Whenever I receive a manuscript to edit, I automatically change it to a font I find easy on the eyes for the first critique read pre-edit, and looks good for agent submission or self-publishing.

No matter which original font the author uses, Word changes the quotes, single and double, to straight quotes, when it goes from the author’s computer to mine. It’s already bolloxed up before I put it in Bookman Old Style, or even my other favorite, Palatino Linotype, which uses straight quotes, but of a different style from Word’s choice.

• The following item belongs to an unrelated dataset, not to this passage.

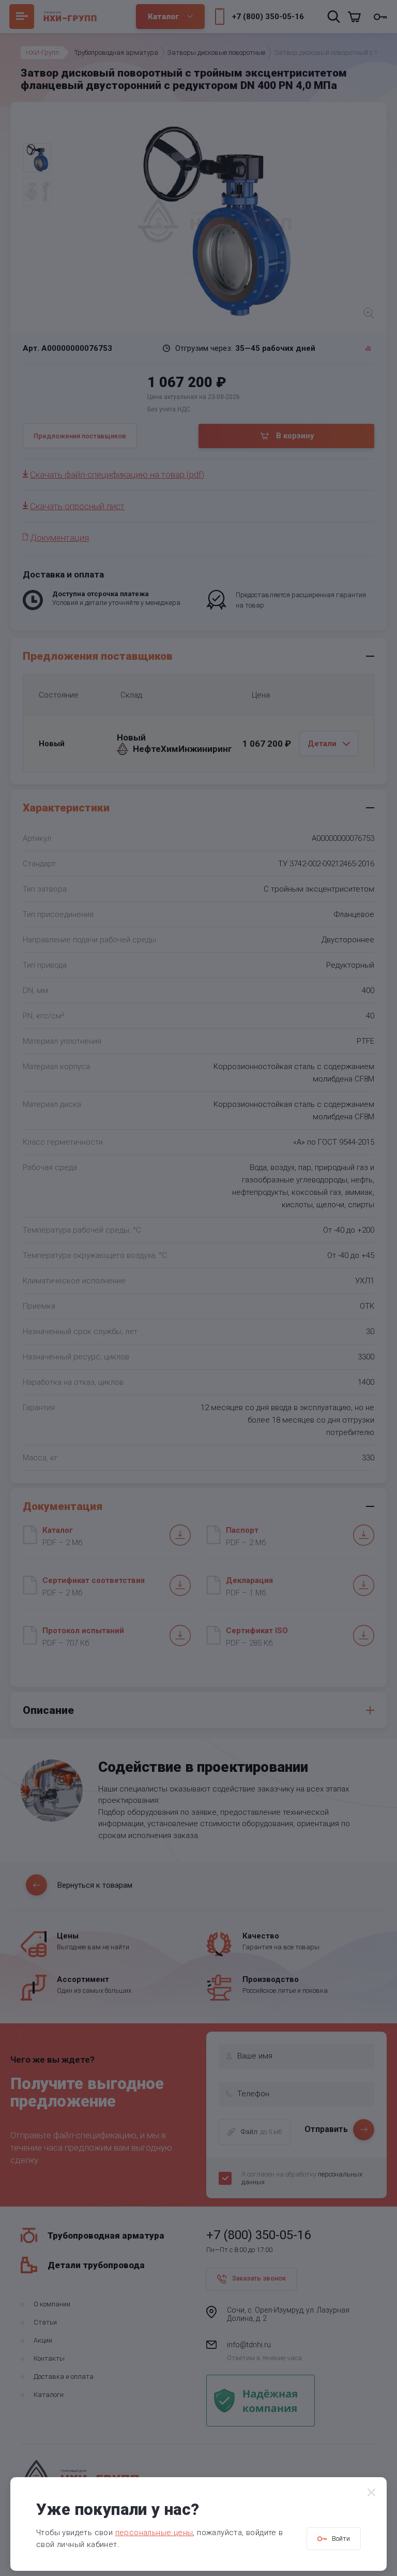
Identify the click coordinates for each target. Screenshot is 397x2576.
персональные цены (154, 2532)
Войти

I was alerted by an author who was proofing his return book from Amazon’s Kindle people that they were having trouble resetting his now typeset manuscript from a layout artist, because there were both smart (curly) and straight quotes in it.

Hm. Problem. There should have been no straight quotes in it.

I tried mass changing through the Find and Replace function. No joy. Word would say, essentially: No Changes Found. If I put in the character set codes of 0146 and 0148, F&R simply couldn’t see a difference. No surprise; they are the same numbers Word was using to change them. After studying Word’s How-to guides to fix the problem, I knew less than I did before, and I had already tried what was offered as the solutions.

I could hand-change the quotes. It did work. But who in their right mind was going to do that? There can be 50,000 double and single quotes (since these double as apostrophes) in a manuscript. Who knows how many; it depends on the story.

Some of you may already know how I solved it; it was staring me right in the face, really. I copied an incorrect straight double quote mark from the manuscript into Find (just like you might use to find the word “and”). Then typed a quote mark of the font I was using into the manuscript. Once I was sure it was Finding and Replacing the right thing, I selected Replace All (it does both beginning and end double quotes, so you don’t have to do both). Zip, it was done.

Then I repeated the process with the single apostrophe/quote mark with the same method.

Now I only had to be alert to reverting a backward (i.e.: ‘em, should be ’em) single quote mark when needed. Fixing those works like this:

1: Put a letter in front of the incorrect apostrophe (looks like an open single quote)  [x‘em]

2: Go back and put in a reversed (or ending) single quote [x’em]

3: Delete the x and you’re left with an actual apostrophe in front of the word [’em.]

I had a good laugh on myself when I figured out the issue: I’d not ever given the Find and Replace function anything to Replace.